Alla competizione ha preso parte anche il Regno Unito (senza variazione, dunque, del numero dei seggi allocati rispetto al 2014), per aver slittato, nonostante la Brexit, la data di uscita dall’Unione Europea al 31 ottobre 2019 e per essere dunque ancora membro dell’Unione a tutti gli effetti.

Tutti gli Stati membri hanno iniziato lo spoglio dei voti alle ore 23:00 del 26 maggio, in modo da rendere lo scrutinio una procedura simultanea in tutta Europa.

IL VOTO IN ITALIA

Nel nostro Paese si è registrato un clamoroso trionfo della Lega Salvini Premier con oltre il 34% dei voti validamente espressi; buono il risultato del PD, considerati i precedenti, che torna ad essere il secondo partito italiano con il 23% dei voti, complice sicuramente l’aria di rinnovamento che soffia sul Partito Democratico in conseguenza dell’elezione di Nicola Zingaretti alla Segreteria Nazionale; preoccupante calo, invece, per il Movimento 5 Stelle, che ha perso consensi e si è attestato attorno al 17%, penalizzato evidentemente da tutta una serie di scelte e decisioni non condivise dall’elettorato pentastellato. Un calo però, quello del Movimento 5 Stelle, che non ha avuto alcun riflesso sull’assegnazione dei seggi, addirittura numericamente superiori a quelli ottenuti nella legislatura precedente (si è passati infatti da 11 a 14 seggi). Seguono Forza Italia e Fratelli d’Italia, mentre nessuno degli altri partiti o movimenti politici ha superato la soglia di sbarramento del 4%.
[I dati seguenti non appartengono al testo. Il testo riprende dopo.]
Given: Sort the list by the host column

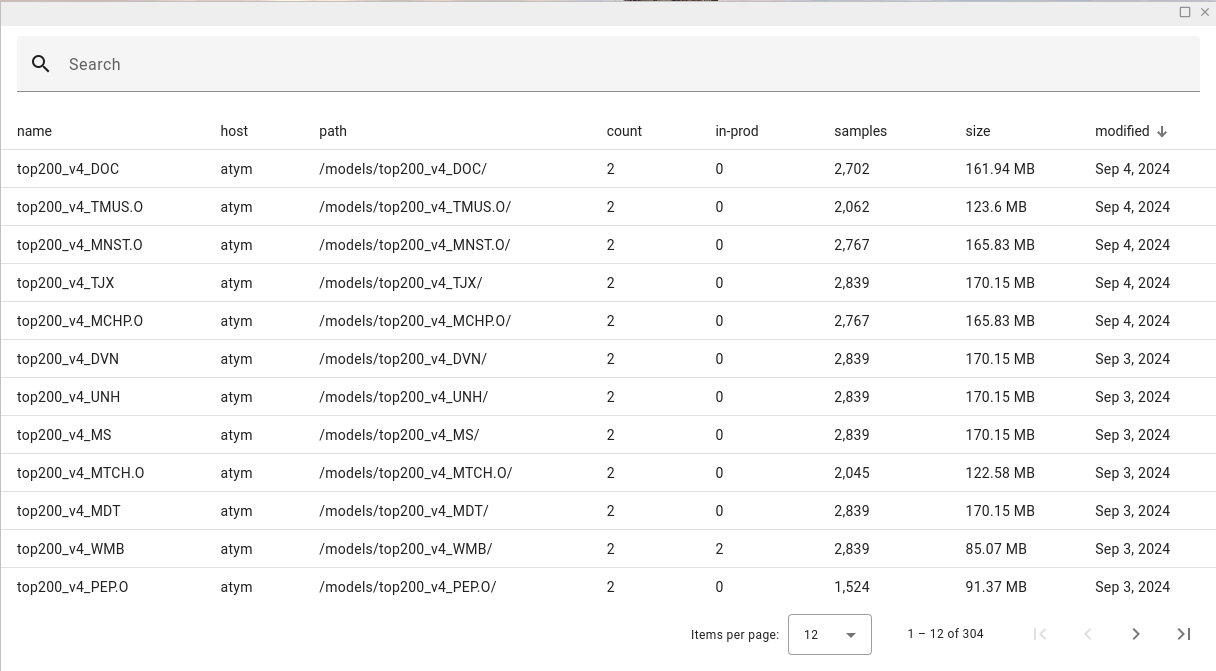Looking at the screenshot, I should [x=234, y=131].
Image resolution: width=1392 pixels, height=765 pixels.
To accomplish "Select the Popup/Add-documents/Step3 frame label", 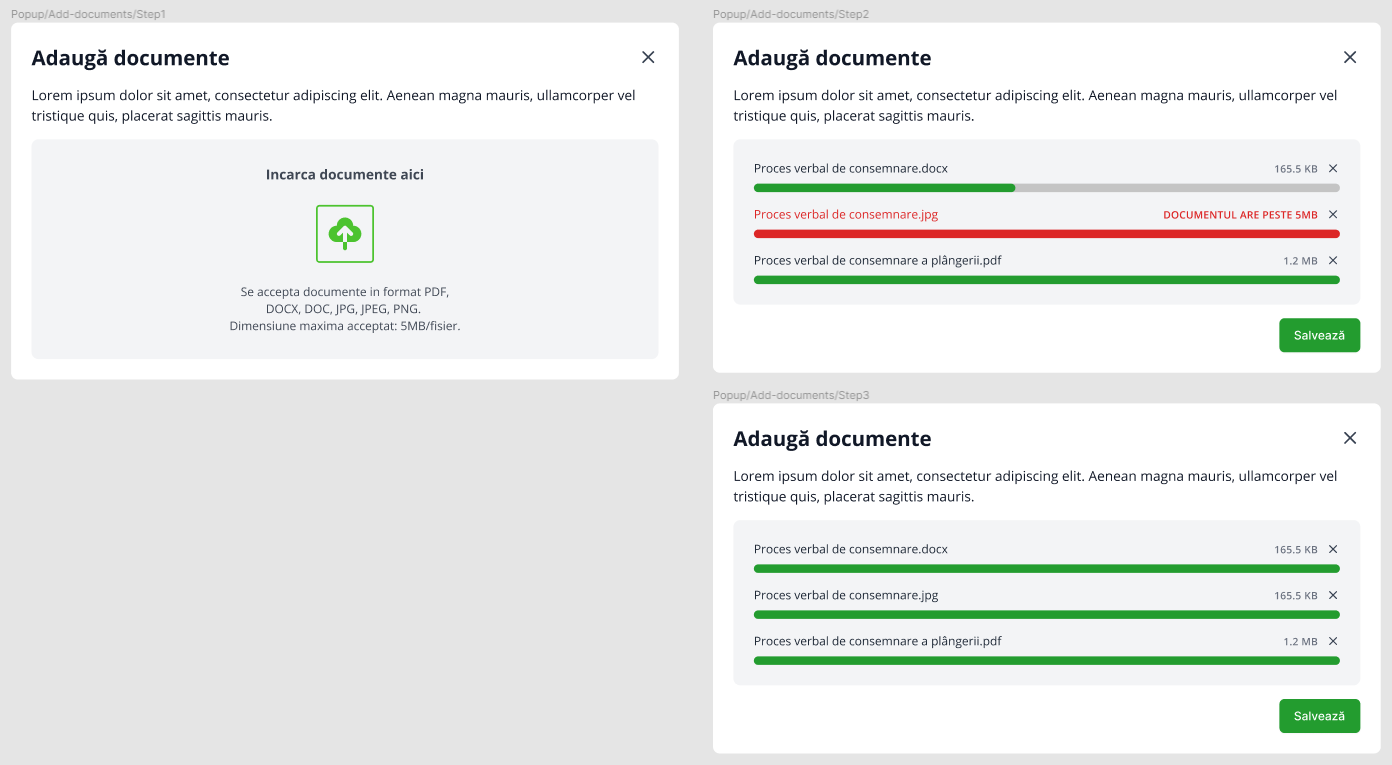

IL QUADRO EUROPEO E LA COMPOSIZIONE DEL NONO PARLAMENTO DELL’UNIONE

Ben diversa la situazione se analizzata in maniera globale, considerato che l’unione Europea risulta costituita da una maggioranza detenuta dal Gruppo del Partito Popolare Europeo (i Democratici-Cristiani) con 178 seggi e dal Gruppo dell’Alleanza Progressista di Socialisti e Democratici con 153 seggi. Segue l’Alleanza dei Democratici e Liberali per l’Europa con 105 seggi e poi tutti gli altri gruppi.
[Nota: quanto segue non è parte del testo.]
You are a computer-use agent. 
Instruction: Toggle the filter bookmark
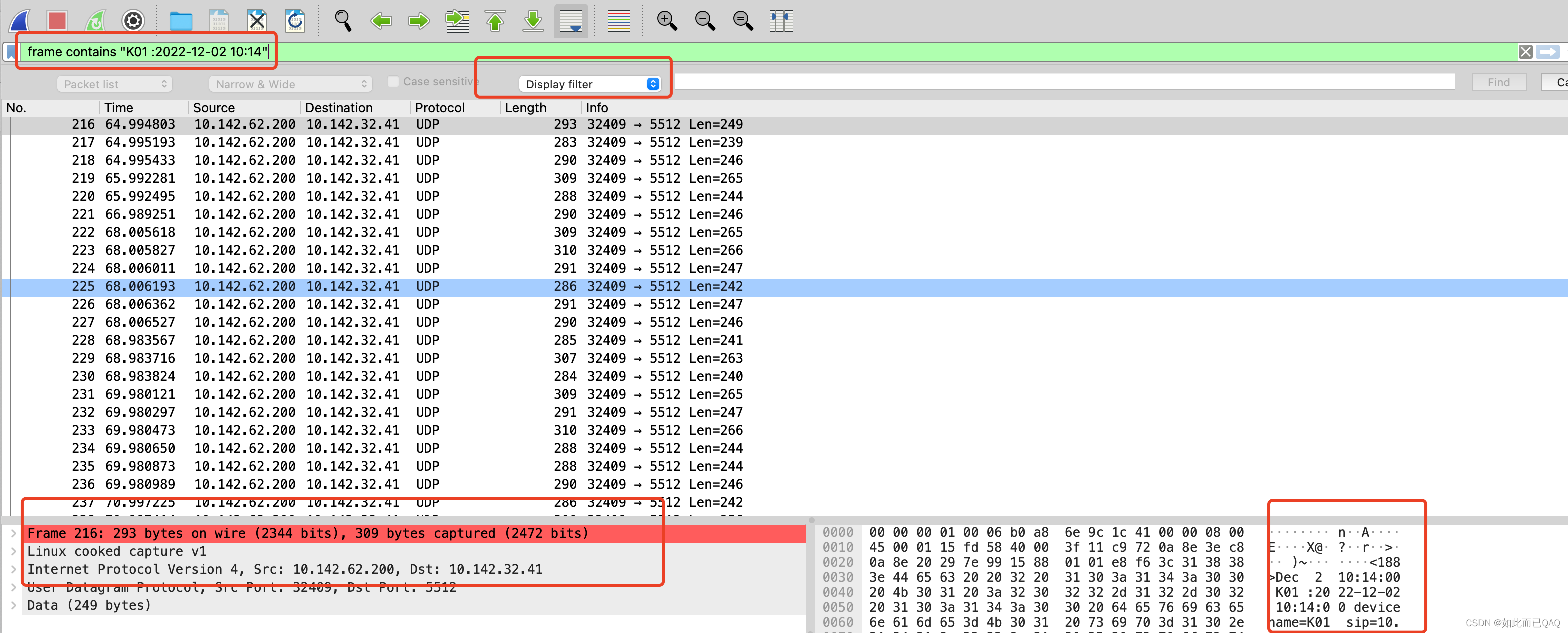pos(11,52)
LE FUNZIONI DEL PARLAMENTO EUROPEO

Il Parlamento europeo è l’istituzione europea dotata di potere legislativo, insieme al Consiglio dell’Unione europea.

Si tratta dell’unica istituzione eletta direttamente dagli elettori europei ed in ragione di ciò esercita il controllo democratico sulle altre istituzioni Ue.

Oltre a esprimersi sul bilancio e sulle proposte legislative insieme al consiglio dell’Ue, ha un ruolo fondamentale nell’approvazione della commissione.

IL PRESIDENTE DEL PARLAMENTO EUROPEO PER IL MANDATO 2019/2024

A seguito del suo insediamento, il neoeletto Parlamento europeo ha designato tra coloro che lo compongono, il suo Presidente.

Si tratta dell’italiano David Sassoli, giornalista, conduttore televisivo, esponente del Partito Democratico, già eletto eurodeputato proprio con il PD nella legislatura 2009/2014, poi riconfermato alle Europee del 2014 e del 2019, nonché vicepresidente del Parlamento europeo dal gennaio 2014 e fino al 3 luglio 2019 quando è stato eletto Presidente del Parlamento europeo.

Copyright foto: https://biografieonline.it/biografia-david-sassoli

Senza ombra di dubbio una punta di orgoglio per il nostro Paese, specie di questi tempi, votati all’oscurantismo intellettuale ed alla destrutturazione del pensiero collettivo.

Al neoeletto Presidente del Parlamento europeo ed al consesso tutto, i nostri migliori auguri per una lungimirante e proficua legislatura.

Siamo europei e saremmo felici di essere adeguatamente rappresentati!